A heavy supposition that your next form of existence will be based on need. That you will need something or other to become addicted to. For us it’s images and you can’t imagine life without them. This is what need does: structures your life so you can’t imagine life without the thing you need.
As long as there is need there is Burroughs’s little phrase: “Wouldn’t you?” Wouldn’t you steal, in the junkie’s position? Wouldn’t you kill, living the desperate life of a pirate? It’s no good being moralistic about these things. You can’t judge someone whose need is greater, or just vastly different, from yours.
One could be critical of your complacency in the face of so much human suffering. You cast your vote and let it happen. But you might say: “Wouldn’t you?” Impossible to think of shaking the image habit – turn off the news, stop reading the papers, stop thinking.
Image-addiction: it’s not the images that are the problem. It’s the addiction. But image is an addictive substance. It’s true, you have to build an addiction. One shot won’t do it. The image has to be pushed until it’s everything. Who is pushing the image? There’s no conspiracy, no hidden agenda: we each of us push the image on each other. This stuff sells itself.
It’s just more obvious now, the way we do it. Sharing pictures on social media, it didn’t happen if I don’t share it. That’s you, in the picture. That’s you again. As many sides to your personality as there are photographs.
You have to be in the world. You have to experience and live it. It seems impossible, until you’re given an image to hold on to. This is you. Here I am. This is how you look to me. To us. To yourself. This is us. Add another image, and another. Is this the world then? Is this life?
Back in 1997, Burroughs wrote: it’s not an experience unless it’s shared. The worst thing you can be is alone. Linda Yablonsky says: when you walk away from others who need you, hide yourself away from their pain, refuse them help, your world shrinks and empties itself until you are the only thing left in it. And if it’s just you, then existence is pure darkness, because there’s no one to share it with and so nothing to see.
At customs she lies and says she is travelling alone, and does it a lot. In fact she can’t bear to imagine travelling alone. It makes no sense to sightsee without someone to point out the sights to, take a picture with.
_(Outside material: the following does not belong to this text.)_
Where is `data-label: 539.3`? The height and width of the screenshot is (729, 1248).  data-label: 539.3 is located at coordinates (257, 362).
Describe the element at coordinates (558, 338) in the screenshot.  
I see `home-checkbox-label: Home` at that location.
Life, in order to be life, must be a “scene” – musicians, artists, and writers check each other out from their restaurant tables. A scene: to see and be seen. More pictures, more scenes, more images.
Indifference to the images, once you realise that’s all they are. Indifference of the images: one image as good as another. Invest your energy in one image, rather than another. Nothing has value unless you give it value. Don’t look down.
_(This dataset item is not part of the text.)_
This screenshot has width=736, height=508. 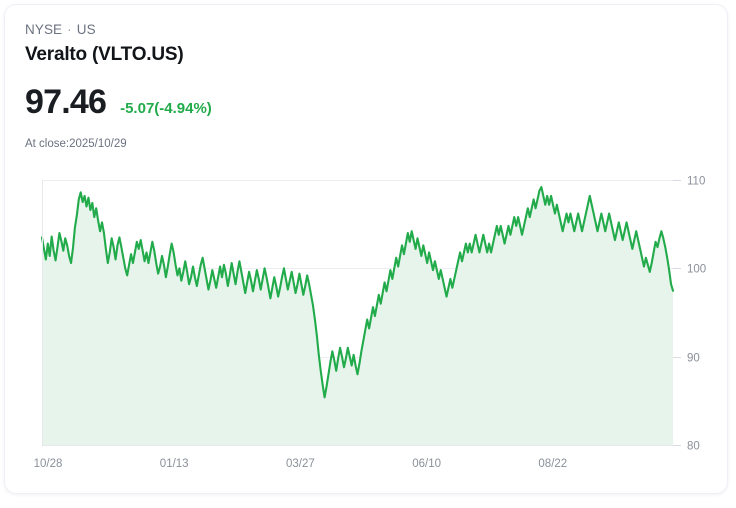 What do you see at coordinates (166, 108) in the screenshot?
I see `price-change: -5.07(-4.94%)` at bounding box center [166, 108].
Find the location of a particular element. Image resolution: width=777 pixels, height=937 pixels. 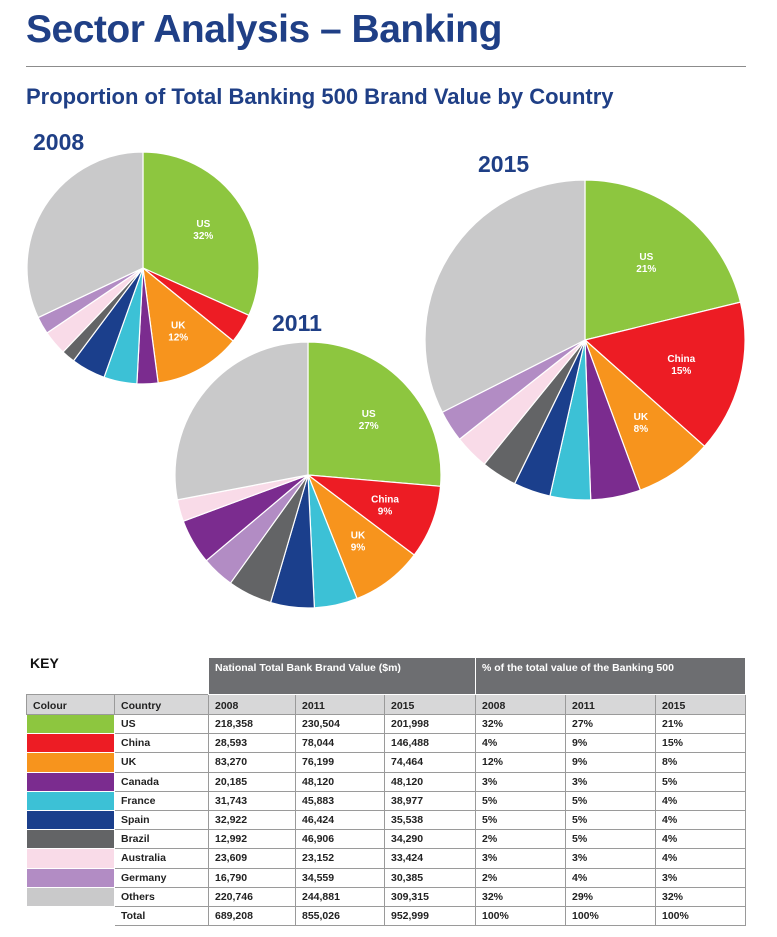

key-header-pct-2008: 2008 is located at coordinates (520, 704).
A modern indifference to life: nothing can fill the holes that get wider, darker, and deeper. Nothing is substantial or real enough to fill anything.
Some of her friends say that what is needed is an alteration of consciousness, the only way to save ourselves. We’ll have to wait and see. Even the message of salvation here is a message of indifference: meditate, do nothing, wait and see, and change will come. If everything is image, then everything is the same. Anything can change into anything else. Wait and see. “You never know what will happen, but something always will. Something always happens.”
Somehow the dream is bigger than any something the world promises. Not this or that happening in the world, but a change in the world itself. A change in my relationship to it.
The dream is to feel “swallowed whole.” For the world to consume you entirely, so you become fully a part of it. A feeling of belonging.
What can you do if you just can’t be part of the world? For example, if you are a junkie, a mode of existence that is forbidden. Many others like this. Forbidden people. Nobodies.
Why do they go on then, these people, when they suffer so? Life a passing spectacle. Even if I can’t be in it, I can look at the pictures.